About this task:
All lines in the data below carrying the string "computer" are to be located and copied.

Records:

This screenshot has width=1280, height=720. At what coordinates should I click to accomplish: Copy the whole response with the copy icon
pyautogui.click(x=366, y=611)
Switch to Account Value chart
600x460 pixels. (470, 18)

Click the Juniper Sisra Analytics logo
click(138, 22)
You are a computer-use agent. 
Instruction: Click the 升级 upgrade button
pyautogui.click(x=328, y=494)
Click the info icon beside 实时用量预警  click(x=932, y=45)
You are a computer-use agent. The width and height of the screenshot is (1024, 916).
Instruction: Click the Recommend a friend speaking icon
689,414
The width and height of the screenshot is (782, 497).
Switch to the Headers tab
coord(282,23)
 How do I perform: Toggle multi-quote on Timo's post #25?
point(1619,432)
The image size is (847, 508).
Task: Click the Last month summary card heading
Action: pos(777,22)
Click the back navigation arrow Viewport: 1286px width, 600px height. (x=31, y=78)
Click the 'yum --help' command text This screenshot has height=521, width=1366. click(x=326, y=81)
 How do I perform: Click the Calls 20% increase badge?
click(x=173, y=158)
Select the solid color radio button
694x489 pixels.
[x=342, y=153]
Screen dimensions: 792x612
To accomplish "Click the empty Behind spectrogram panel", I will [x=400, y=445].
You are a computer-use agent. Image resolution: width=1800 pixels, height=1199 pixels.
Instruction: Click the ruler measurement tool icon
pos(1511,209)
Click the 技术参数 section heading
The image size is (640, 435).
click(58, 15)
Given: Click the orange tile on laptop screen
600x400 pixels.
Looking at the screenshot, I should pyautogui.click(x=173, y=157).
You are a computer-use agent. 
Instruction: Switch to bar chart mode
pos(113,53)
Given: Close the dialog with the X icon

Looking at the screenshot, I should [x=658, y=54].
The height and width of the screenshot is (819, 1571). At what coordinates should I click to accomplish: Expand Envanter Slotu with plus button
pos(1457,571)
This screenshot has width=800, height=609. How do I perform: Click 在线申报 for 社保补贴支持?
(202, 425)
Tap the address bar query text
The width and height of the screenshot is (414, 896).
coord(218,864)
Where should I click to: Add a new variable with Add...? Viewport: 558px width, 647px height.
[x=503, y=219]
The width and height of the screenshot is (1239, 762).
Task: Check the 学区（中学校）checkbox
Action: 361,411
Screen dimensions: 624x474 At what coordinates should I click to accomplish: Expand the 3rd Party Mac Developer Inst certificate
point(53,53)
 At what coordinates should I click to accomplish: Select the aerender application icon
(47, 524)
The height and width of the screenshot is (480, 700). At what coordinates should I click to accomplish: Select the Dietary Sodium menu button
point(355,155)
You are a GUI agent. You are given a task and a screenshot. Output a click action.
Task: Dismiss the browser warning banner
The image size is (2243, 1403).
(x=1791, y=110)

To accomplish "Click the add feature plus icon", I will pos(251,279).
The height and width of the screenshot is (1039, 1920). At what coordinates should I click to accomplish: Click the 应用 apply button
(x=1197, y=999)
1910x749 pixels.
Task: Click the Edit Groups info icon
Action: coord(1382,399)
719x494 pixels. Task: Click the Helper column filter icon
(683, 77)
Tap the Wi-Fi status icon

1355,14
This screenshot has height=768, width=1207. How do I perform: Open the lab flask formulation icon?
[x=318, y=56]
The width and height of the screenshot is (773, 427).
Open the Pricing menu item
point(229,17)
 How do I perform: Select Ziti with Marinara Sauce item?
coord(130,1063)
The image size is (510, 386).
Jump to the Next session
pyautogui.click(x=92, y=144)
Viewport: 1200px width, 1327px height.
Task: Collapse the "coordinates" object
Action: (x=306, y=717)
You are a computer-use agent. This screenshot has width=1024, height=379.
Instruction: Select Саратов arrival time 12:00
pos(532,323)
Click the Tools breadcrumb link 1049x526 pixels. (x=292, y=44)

Exercise solution:
You are a computer-use agent. 
You are a computer-use agent. The width and height of the screenshot is (1024, 916).
You are a computer-use agent. Image resolution: width=1800 pixels, height=1199 pixels.
You are a computer-use agent. 
You are a computer-use agent. This screenshot has width=1024, height=379.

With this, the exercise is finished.